Exercise aim.
Your reply should consist solely of the lines from the start of the material below through the line containing "Given: Like hellolanemoore's", reproduced exactly.

*** Data extract Section Begins ***

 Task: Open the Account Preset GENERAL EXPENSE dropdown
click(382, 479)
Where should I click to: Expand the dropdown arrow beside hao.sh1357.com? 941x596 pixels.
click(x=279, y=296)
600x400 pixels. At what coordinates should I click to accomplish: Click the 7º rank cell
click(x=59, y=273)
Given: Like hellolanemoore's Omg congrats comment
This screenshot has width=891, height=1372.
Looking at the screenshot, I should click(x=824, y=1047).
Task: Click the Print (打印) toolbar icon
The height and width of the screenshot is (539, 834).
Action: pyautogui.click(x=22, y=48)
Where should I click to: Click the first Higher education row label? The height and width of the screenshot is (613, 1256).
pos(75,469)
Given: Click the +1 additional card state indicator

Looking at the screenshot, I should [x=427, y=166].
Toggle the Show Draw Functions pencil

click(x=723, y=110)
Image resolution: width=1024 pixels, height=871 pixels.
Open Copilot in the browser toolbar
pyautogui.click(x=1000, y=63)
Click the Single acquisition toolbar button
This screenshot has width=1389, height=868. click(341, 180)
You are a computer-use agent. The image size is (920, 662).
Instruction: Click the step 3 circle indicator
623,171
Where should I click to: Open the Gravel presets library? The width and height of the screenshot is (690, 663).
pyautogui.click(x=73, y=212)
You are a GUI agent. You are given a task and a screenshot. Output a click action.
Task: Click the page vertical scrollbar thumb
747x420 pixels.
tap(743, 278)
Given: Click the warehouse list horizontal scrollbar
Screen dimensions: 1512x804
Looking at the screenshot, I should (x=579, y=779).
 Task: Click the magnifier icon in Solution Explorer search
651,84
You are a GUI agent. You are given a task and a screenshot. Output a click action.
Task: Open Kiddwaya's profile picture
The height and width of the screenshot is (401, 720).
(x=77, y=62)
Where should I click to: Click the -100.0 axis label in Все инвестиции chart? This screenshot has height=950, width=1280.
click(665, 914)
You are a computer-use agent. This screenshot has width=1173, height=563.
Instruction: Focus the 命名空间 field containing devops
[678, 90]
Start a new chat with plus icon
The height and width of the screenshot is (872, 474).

*** Data extract Section Ends ***

Final answer.
 Task: Open the Account Preset GENERAL EXPENSE dropdown
click(382, 479)
Where should I click to: Expand the dropdown arrow beside hao.sh1357.com? 941x596 pixels.
click(x=279, y=296)
600x400 pixels. At what coordinates should I click to accomplish: Click the 7º rank cell
click(x=59, y=273)
Given: Like hellolanemoore's Omg congrats comment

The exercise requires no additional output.